TOCAO Vs CA
TOCAO Vs CA
TOCAO Vs CA
CA
GR No. 127405 | October, 4, 2000
Facts: Nenita A. Anay met William T. Belo in Bangkok. Belo introduced Anay to Marjorie Tocao, who conveyed her
desire to enter into a joint venture with her for the importation and local distribution of kitchen cookwares.
Under the joint venture, Belo acted as capitalist, Tocao as president and general manager, and Anay as head of the
marketing department and later, vice-president for sales.
The parties agreed that Belo’s name should not appear in any documents relating to their transactions with West
Bend Company. Instead, they agreed to use Anay’s name in securing distributorship of cookware from that company.
The parties agreed further that Anay would be entitled to: (1) ten percent (10%) of the annual net profits of the
business; (2) overriding commission of six percent (6%) of the overall weekly production; (3) thirty percent (30%) of
the sales she would make; and (4) two percent (2%) for her demonstration services. The agreement was not reduced
to writing on the strength of Belo’s assurances that he was sincere, dependable and honest when it came to financial
commitments.
They operated under the name of Geminesse Enterprise, a sole proprietorship registered in Marjorie Tocao’s name.
Anay learned that Marjorie Tocao had signed a letter addressed to the Cubao sales office to the effect that she was no
longer the vice-president of Geminesse Enterprise. The following day, she received a note from the marketing
manager, that Marjorie Tocao had barred her from holding office and conducting demonstrations in both Makati
and Cubao offices.
Anay attempted to contact Belo. She wrote him twice to demand her overriding commission for the period of January
8, 1988 to February 5, 1988 and the audit of the company to determine her share in the net profits.
Anay still received her five percent (5%) overriding commission up to December 1987. The following year, 1988, she
did not receive the same commission.
Hence, Nenita Anay filed a complaint for sum of money with damages against Marjorie D. Tocao and William Belo.
Contention of Anay: She prayed for an audit of the finances of Geminesse Enterprise from the inception of its
business operation until she was "illegally dismissed" to determine her ten percent (10%) share in the net profits.
Contention of Belo and Tacao: Belo denied that Anay was supposed to receive a share in the profit of the business.
He denied contributing capital to the business or receiving a share in its profits as he merely served as a guarantor of
Marjorie Tocao, who was new in the business. He attended and/or presided over business meetings of the venture in
his capacity as a guarantor but he never participated in decision-making.

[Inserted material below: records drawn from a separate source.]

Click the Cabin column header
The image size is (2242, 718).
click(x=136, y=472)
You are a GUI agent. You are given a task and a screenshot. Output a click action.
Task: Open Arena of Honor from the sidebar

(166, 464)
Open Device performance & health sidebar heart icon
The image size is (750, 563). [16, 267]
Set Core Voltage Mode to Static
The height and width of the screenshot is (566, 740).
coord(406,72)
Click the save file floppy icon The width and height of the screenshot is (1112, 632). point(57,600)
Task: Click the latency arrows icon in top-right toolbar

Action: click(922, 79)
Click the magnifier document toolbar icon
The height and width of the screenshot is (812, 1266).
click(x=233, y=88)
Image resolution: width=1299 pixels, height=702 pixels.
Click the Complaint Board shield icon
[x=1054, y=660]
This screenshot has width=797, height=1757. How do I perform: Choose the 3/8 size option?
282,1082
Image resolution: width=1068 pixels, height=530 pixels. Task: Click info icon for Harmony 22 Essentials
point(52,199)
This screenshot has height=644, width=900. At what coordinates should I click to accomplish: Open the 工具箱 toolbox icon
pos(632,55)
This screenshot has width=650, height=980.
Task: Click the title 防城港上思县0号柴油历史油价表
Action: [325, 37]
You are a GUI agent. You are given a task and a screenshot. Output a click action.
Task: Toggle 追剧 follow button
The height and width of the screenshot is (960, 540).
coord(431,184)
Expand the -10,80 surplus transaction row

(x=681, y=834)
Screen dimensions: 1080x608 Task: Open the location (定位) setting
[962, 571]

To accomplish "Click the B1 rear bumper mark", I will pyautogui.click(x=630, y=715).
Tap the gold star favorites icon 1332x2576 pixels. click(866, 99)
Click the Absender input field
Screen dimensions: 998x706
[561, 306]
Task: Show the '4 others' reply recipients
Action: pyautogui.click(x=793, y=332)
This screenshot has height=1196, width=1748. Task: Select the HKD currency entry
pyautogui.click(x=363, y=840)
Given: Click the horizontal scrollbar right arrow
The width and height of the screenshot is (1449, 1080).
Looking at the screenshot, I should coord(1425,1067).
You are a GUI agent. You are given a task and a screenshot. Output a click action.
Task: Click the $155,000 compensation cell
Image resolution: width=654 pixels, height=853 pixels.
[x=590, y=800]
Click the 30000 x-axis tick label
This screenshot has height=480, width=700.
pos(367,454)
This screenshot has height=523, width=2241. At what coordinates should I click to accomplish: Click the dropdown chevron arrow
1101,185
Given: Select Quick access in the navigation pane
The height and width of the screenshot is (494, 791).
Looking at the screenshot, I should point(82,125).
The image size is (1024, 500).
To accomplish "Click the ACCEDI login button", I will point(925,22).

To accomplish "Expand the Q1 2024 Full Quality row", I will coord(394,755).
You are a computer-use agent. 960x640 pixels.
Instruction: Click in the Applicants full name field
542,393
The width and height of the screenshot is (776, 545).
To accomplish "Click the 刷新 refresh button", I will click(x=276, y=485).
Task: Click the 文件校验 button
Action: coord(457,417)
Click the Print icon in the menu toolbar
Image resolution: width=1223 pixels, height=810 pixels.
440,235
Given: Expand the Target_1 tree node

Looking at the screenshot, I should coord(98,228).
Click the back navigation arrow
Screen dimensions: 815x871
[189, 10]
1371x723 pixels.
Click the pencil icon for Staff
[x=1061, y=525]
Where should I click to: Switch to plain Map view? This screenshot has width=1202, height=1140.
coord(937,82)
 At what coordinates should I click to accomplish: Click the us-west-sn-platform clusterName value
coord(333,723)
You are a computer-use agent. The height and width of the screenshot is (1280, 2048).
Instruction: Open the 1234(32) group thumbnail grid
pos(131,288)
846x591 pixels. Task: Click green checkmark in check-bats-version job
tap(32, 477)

Marjorie Tocao denied having entered into an oral partnership agreement with Anay. However, she admitted that
Anay was an expert in the cookware business and hence, they agreed to grant her the commissions.
Held:
2000 Ruling (Anay’s Expertise in Selling Cookwares contributed to the Success of the Business)
A partnership must fulfill these requisites:
(1) two or more persons bind themselves to contribute money, property or industry to a common fund; and
(2) intention on the part of the partners to divide the profits among themselves.
It may be constituted in any form; a public instrument is necessary only where immovable property or real rights are
contributed thereto.
This implies that since a contract of partnership is consensual, an oral contract of partnership is as good as a written
one. Where no immovable property or real rights are involved, what matters is that the parties have complied with the
requisites of a partnership.
Art. 1768. The partnership has a juridical personality separate and distinct from that of each of the partners, even in
case of failure to comply with the requirements of article 1772, first paragraph.
Tocao admit that Anay had the expertise to engage in the business of distributorship of cookware. Anay contributed
such expertise to the partnership and hence, under the law, she was the industrial or managing partner. It was
through her reputation with the West Bend Company that the partnership was able to open the business of
distributorship of that company’s cookware products; it was through the same efforts that the business was propelled
to financial success.
As such, it was understandable that Belo, who was after all Tocao's good friend and confidante, would occasionally
participate in the affairs of the business, although never in a formal or official capacity. Again, Anay’s witness,
Elizabeth Bantilan, confirmed that petitioner Belo's presence in Geminesse Enterprise's meetings was merely as
guarantor of the company and to help Tocao.
Furthermore, no evidence was presented to show that Belo participated in the profits of the business enterprise. Anay
herself professed lack of knowledge that petitioner Belo received any share in the net income of the partnership. On
the other hand, Tocao declared that Belo was not entitled to any share in the profits of Geminesse Enterprise.
With no participation in the profits, Belo cannot be deemed a partner since the essence of a partnership is that the
partners share in the profits and losses. Consequently, inasmuch as petitioner Belo was not a partner in Geminesse
Enterprise, Anay had no cause of action against him and her complaint against him should accordingly be dismissed.